Katsuragi’nin tarafından Yahiko, Sakayanagi’nin tarafına bağırdı ve ipi zorla çocuklardan birinin eline verdi.
“Liderliğime dair şüphelerinizi yok sayamam. Ama anlamsız kavgalarımızdan dolayı işbirliğimizi ve yeteneğimizi gösteremeden burada kaybedersek, suç Sakayanagi’ye kalacak, bunu kabul ediyor musunuz?”
“Hiçbir şeyin farkında değilsin, değil mi Katsuragi-kun?”
Hashimoyo kıs kıs güldü. Hakem rolünü üstlenen hoca bize yaklaşırken sanki geciktiğimiz için bizi uyarıyormuş gibiydi. Hashimoto belirlenen noktaya gelip ipi tuttu.
“Peki, o zaman. Söylediğin gibi yapalım, işbirliği içinde olmadığımızı düşündürmeyelim.”
A sınıfının iç tartışması şimdilik bitmiş gibiydi, ardından herkes yerini aldı.
“Zalim bir grup, şu A sınıfı çocukları.”
“Bu neydi ya. Tek dertleri inek gibi çalışmak kesin bunların.”
Az önce olanları izleyen Sudou bile A sınıfının çatışmasının anormalliğini vurguladı.
Son olarak, gücüne sonsuz güven duyan Sudou en sonda yerini aldı.
Öte yandan, B&C koalisyonu iş birliği yapmadıkları için, kendi sınıfları içinde güçlerini ayırdılar. B sınıfı halatın önünde yer alıyordu.
D&A sınıfı olarak da bizler boy sıralamasına göre dizilmiş, çok farklı bir strateji uyguluyorduk. Fakat C sınıfı rastgele dizildiği için onların bulunduğu yerden bir kopma yaşandı. Arka tarafta en güçlü öğrenciler duruyordu ama… nedense içimde kötü bir his vardı.
“Heh, B sınıfının uzunları öne koyması, olayı çözememişler hiç.”
“Yanlış düşünüyorsun. Halatı çekerken uzun boyluların önde olması yüksek avantaj sağlayacak onlara.”

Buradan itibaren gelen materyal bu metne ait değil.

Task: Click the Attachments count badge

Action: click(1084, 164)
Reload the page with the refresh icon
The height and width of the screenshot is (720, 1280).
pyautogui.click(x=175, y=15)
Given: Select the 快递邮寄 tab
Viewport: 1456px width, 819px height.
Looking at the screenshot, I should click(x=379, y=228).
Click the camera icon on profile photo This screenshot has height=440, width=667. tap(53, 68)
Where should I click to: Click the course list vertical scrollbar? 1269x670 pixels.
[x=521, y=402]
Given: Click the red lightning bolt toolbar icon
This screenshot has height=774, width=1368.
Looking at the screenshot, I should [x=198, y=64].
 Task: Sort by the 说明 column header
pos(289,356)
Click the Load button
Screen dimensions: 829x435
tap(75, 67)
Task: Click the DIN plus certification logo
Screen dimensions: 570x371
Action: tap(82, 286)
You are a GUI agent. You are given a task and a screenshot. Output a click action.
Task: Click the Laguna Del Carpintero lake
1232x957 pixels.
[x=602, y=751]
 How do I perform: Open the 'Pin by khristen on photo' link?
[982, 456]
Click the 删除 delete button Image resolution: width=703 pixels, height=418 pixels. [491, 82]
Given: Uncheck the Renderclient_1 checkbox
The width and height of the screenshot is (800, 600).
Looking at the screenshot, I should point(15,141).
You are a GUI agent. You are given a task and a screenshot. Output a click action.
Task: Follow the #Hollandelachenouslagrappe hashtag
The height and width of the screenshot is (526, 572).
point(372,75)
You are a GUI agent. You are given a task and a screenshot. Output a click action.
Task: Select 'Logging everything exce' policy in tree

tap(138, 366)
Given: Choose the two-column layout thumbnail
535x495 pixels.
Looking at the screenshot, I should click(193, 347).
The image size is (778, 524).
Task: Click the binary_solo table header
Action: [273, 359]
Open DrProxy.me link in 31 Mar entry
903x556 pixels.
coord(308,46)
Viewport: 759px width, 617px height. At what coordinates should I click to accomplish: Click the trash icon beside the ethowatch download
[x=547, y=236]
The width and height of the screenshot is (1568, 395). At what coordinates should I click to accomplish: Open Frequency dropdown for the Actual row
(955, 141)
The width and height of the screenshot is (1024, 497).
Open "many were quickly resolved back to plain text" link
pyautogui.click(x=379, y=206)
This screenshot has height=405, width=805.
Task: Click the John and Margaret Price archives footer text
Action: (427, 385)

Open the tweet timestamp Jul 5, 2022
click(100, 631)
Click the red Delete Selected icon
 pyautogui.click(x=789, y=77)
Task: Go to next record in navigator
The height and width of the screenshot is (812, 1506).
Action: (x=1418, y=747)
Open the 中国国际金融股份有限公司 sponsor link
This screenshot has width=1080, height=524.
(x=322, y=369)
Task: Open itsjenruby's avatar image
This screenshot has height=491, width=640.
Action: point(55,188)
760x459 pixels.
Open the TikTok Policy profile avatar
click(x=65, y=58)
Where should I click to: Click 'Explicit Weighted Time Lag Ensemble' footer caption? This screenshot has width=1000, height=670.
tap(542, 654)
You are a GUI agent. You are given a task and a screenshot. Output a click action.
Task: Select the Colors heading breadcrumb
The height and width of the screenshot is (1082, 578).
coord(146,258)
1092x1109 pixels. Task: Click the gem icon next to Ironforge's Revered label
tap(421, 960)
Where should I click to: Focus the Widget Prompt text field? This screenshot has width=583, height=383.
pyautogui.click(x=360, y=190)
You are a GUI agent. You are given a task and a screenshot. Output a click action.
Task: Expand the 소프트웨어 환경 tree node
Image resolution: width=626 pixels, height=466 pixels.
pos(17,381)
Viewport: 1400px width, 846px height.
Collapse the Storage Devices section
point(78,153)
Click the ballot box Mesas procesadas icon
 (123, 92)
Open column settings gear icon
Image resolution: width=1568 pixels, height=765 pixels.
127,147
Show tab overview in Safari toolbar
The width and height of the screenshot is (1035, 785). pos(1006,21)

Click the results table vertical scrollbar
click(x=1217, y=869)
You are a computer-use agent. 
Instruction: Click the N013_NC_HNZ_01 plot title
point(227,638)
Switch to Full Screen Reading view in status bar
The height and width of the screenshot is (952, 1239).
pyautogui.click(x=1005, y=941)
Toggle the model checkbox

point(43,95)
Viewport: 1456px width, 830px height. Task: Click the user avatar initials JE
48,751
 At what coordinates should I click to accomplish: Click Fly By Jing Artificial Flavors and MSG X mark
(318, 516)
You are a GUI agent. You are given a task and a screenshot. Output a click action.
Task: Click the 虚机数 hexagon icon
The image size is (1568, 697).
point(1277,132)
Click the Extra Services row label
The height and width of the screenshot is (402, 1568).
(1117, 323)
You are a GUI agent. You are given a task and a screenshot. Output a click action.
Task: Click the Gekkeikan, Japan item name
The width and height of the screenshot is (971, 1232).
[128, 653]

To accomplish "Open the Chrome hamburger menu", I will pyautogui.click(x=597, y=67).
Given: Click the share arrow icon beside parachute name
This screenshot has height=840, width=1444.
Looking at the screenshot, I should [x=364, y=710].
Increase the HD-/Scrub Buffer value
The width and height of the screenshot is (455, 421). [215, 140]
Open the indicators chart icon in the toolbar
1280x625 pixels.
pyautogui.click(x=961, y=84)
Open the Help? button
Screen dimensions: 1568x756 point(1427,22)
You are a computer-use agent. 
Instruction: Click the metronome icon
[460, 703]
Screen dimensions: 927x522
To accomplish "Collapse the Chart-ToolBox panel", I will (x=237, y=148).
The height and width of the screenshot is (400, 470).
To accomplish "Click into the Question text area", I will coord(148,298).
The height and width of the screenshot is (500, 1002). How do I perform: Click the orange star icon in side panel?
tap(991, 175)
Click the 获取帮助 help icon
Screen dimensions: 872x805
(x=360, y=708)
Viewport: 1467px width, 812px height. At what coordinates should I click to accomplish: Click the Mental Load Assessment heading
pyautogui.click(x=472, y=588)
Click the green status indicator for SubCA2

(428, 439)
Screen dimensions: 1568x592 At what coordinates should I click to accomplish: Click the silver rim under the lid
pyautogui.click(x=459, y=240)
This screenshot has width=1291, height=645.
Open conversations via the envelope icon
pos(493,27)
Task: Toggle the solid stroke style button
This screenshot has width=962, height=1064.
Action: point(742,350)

İki sınıf arasında işbirliği yapmak imkansız olduğundan B sınıfı halatı tutma avantajlarını korumayı hedefliyordu.
“Olsun. Bu bizim daha avantajlı konumda olduğumuz gerçeğini değiştirmez. Hadi çocuklar, bitirelim şu işi!”
Sudou cesaret verici sözlerini yüksek sesle söyledi. Maçın başladığını ifade eden sinyalle beraber her birimiz ipi çektik.
- “Çek-Çek! Çek-hadi!”
Ardından, rutin gibi görünen bağırışlarla birbirleriyle temel seviyede işbirliğine ulaşan D-A koalisyonu, ipi enerjik bir şekilde çekti. İlk başta bir dengeye ulaşmışız gibiydik. Çok geçmeden durum değişti. Ama bir iki dakikalık çaba sayesinde akış bizim lehimize değişti.
“Oraoraoraora! Hadi! Hadi!”
Sinyale beraber D-A birliği zaferi getirdi.
“Pekala! Bunu gördün mü? Bunu hak ettiler!”
Sudou tekrar tekrar kükredi. Tabii bu kükreyişler, B sınıfının, C sınıfına olan bakışlarını sertleştirdi.
“Hey— iş birliği yapmayacak mısınız gerçekten? Bu adamlar gerçekten güçlü.”
Sınıfını temsil eden Shibata, Ryuuen’e seslendi ama Ryuuen onu takmadı bile.
“Peki, yeniden düzenlenme zamanı. En önde en kısalar olacak şekilde sıralanın.”
Ryuuen kaotik C sınıfına emir verdi ve en önce en kısa öğrenci olacak ve boylarının kademeli olarak artacağı şekilde düzenledi. Tamamıyle bir yay şekline girdiler.
B sınıfının düşüncesini dikkate almak gibi bir niyetleri yoktu, sadece kendi istediklerini yapıyorlardı.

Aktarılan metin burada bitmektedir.